> INSTRUCTIONS FOR THE TASK: In the data below, the answer is the run of lines from the line containing "The image size" through the line containing "Screen dimensions: 1033x1349", both included; print it exactly and nothing else.

> THE INPUT:

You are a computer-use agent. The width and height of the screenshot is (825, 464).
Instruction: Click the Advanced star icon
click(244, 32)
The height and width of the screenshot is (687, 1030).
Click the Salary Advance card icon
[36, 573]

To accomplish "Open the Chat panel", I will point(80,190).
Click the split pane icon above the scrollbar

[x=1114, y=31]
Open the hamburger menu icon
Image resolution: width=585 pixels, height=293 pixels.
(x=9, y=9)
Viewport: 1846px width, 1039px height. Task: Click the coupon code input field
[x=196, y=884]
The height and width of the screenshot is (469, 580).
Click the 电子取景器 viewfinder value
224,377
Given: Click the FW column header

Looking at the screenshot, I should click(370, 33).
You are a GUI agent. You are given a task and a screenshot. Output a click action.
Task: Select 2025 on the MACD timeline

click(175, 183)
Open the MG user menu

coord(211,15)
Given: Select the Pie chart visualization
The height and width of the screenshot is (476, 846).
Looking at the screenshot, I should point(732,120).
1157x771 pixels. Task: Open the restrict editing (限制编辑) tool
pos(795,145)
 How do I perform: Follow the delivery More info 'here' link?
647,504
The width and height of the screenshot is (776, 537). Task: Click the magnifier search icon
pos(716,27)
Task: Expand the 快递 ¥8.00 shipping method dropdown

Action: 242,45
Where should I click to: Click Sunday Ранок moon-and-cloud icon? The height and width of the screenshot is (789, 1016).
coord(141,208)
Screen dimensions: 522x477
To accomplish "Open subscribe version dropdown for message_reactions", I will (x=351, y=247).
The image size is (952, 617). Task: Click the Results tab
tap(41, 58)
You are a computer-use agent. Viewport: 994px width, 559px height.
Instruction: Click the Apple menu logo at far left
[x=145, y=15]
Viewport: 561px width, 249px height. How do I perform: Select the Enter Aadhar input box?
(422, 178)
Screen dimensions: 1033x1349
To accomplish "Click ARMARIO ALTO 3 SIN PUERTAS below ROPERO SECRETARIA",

> RESPONSE BOX:
The image size is (952, 617). Task: Click the Results tab
tap(41, 58)
You are a computer-use agent. Viewport: 994px width, 559px height.
Instruction: Click the Apple menu logo at far left
[x=145, y=15]
Viewport: 561px width, 249px height. How do I perform: Select the Enter Aadhar input box?
(422, 178)
Screen dimensions: 1033x1349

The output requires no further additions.